Traders at one of Bradford's longest running car boot sales are fighting a bid to kick them off their site.

Some traders who hold their sales at Ashley Mills, at the Cooper Lane trading estate in Bradford, have received enforcement notices from Bradford Council ordering them to stop trading.

It follows the Council's refusal of a retrospective planning permission for retail on the site last October.

But the message from the traders, who use portable buildings on the site on Sundays and Wednesdays, was: "It's business as normal."

The sale organisers said they had submitted an official appeal against the notices to the Department of Transport and Environment for the Regions and until it was dealt with they would carry on.

They have also put in a separate appeal over the refusal of planning consent for the sales.

The committee turned down the application to use the car park for shopping because it did not comply with the Council's retail policy which protects existing shopping centres. There were also complaints about disturbances.
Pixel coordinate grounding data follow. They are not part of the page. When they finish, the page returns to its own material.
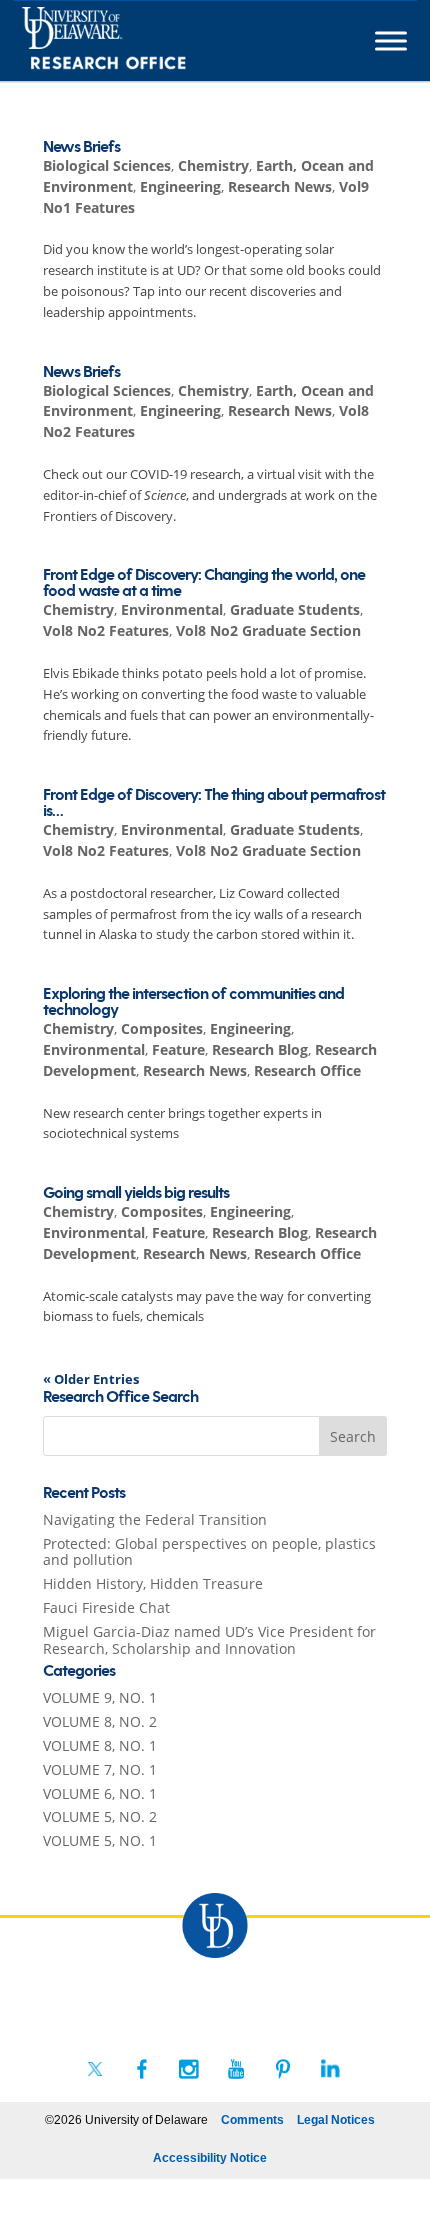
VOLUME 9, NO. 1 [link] (100, 1697)
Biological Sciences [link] (107, 165)
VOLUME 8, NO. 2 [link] (100, 1721)
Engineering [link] (180, 186)
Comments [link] (252, 2120)
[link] (140, 41)
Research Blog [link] (260, 1049)
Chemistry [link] (213, 165)
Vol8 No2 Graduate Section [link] (268, 630)
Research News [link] (280, 186)
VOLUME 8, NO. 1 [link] (100, 1745)
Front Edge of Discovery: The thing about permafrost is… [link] (214, 803)
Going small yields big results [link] (136, 1193)
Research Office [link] (307, 1070)
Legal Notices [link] (336, 2120)
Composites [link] (162, 1028)
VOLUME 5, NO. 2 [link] (100, 1816)
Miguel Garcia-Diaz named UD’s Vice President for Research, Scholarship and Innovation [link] (209, 1640)
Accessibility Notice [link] (210, 2158)
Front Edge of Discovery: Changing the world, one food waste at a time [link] (204, 583)
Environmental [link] (172, 609)
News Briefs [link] (81, 147)
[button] (353, 1436)
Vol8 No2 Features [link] (106, 630)
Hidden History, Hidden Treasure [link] (153, 1583)
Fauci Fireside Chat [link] (106, 1607)
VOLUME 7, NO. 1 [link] (100, 1769)
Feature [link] (178, 1049)
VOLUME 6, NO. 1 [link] (100, 1793)
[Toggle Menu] (391, 41)
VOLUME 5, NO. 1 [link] (100, 1840)
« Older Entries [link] (91, 1379)
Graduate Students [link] (295, 609)
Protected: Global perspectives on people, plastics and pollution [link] (209, 1552)
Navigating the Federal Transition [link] (155, 1519)
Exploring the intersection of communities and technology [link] (193, 1002)
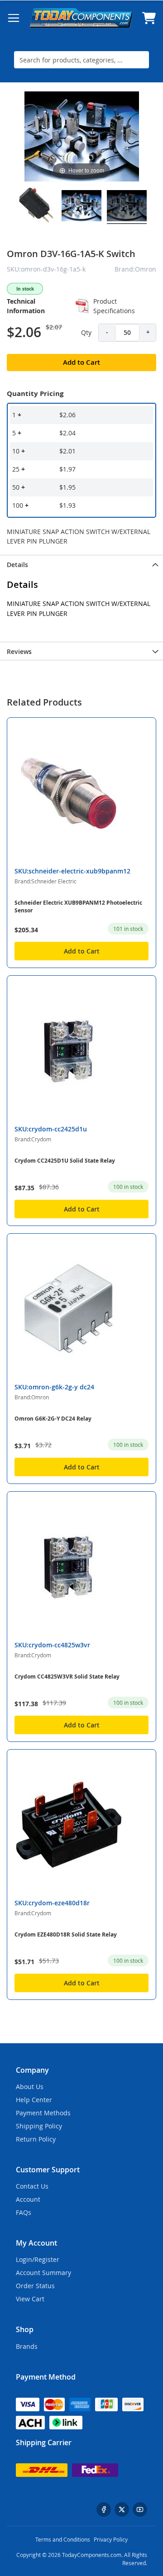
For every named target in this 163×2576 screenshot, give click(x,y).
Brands (27, 2346)
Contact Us (32, 2186)
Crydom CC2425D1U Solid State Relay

Today Pat Rawlinson, who has not received an enforcement notice because her second hand clothes shop is within the mill complex, said hundreds of people would be devastated if the sales were stopped.

She said her own business also depended on the crowds drawn in by the car boot traders.

"We are talking about people's livelihoods, and hardship for families who can buy things they need cheap. These sales have been going on for about 20 years. We are like one family and people have grown up here."

But ward councillor Jack Womersley (Lab, Queensbury) said he had been inundated with complaints. A fire engine had been unable to get to an emergency call last year because of congestion and there were severe parking problems in the area.